- WHAT YOU ARE ASKED TO DO -
Write out only the opening lines of the entries, through the line with "Task: Favorite BTC with the star toggle".

- DATASET RECORDS -
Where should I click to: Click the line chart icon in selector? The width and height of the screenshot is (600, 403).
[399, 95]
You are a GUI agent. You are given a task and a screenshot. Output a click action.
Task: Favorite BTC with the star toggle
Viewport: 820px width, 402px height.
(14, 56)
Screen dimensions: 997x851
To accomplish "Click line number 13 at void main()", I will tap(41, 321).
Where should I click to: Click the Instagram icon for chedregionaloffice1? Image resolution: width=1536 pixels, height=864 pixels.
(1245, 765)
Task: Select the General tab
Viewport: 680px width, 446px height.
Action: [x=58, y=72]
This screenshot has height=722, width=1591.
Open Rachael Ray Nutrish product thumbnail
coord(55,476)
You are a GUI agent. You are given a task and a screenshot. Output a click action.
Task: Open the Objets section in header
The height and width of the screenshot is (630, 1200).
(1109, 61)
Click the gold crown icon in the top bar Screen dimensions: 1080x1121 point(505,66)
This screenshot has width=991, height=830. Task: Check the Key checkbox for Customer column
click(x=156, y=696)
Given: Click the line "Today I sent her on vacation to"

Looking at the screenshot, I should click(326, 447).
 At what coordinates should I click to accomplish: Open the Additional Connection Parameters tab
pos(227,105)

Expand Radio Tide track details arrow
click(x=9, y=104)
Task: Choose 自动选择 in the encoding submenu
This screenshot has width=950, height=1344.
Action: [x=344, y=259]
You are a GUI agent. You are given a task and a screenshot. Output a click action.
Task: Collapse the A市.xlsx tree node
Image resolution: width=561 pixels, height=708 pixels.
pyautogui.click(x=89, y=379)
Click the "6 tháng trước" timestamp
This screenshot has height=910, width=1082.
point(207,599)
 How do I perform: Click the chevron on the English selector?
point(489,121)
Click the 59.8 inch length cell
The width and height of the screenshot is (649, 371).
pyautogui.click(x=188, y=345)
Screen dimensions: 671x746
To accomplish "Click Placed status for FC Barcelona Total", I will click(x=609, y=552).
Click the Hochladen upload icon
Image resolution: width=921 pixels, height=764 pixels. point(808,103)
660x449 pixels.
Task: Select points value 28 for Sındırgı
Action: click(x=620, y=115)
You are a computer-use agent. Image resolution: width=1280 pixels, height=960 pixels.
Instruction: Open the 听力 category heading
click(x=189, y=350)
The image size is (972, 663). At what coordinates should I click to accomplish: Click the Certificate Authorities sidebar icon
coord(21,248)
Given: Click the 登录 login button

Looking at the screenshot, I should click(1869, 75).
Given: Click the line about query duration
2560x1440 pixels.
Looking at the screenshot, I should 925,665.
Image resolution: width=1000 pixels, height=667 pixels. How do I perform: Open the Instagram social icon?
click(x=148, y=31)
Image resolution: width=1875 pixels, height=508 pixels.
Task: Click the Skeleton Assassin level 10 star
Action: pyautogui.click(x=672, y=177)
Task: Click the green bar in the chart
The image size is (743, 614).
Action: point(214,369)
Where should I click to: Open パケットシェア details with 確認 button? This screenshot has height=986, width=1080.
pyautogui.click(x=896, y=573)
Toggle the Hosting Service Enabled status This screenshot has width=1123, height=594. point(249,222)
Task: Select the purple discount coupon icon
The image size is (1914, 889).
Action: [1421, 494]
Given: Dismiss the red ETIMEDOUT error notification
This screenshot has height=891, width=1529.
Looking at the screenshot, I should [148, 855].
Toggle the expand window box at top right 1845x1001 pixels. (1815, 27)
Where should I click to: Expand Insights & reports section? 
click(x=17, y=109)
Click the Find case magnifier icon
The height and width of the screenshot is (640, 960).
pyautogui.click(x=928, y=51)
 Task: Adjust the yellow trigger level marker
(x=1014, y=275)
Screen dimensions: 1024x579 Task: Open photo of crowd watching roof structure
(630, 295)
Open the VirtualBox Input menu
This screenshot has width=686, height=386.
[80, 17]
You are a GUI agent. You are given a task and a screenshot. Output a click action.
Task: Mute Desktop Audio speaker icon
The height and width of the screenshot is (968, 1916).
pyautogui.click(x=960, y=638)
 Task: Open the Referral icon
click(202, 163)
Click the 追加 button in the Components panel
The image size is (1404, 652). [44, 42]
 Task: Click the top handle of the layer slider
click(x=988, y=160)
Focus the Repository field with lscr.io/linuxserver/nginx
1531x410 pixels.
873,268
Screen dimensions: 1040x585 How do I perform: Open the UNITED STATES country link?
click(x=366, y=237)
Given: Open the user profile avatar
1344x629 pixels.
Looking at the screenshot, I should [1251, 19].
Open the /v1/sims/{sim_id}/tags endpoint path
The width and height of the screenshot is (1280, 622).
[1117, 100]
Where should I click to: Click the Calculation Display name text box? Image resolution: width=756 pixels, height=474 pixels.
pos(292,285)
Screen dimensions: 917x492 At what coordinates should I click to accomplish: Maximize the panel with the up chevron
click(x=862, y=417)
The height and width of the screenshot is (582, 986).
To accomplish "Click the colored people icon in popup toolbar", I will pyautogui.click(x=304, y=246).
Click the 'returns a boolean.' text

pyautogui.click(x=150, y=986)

- EXERCISE RESULT -
Where should I click to: Click the line chart icon in selector? The width and height of the screenshot is (600, 403).
[399, 95]
You are a GUI agent. You are given a task and a screenshot. Output a click action.
Task: Favorite BTC with the star toggle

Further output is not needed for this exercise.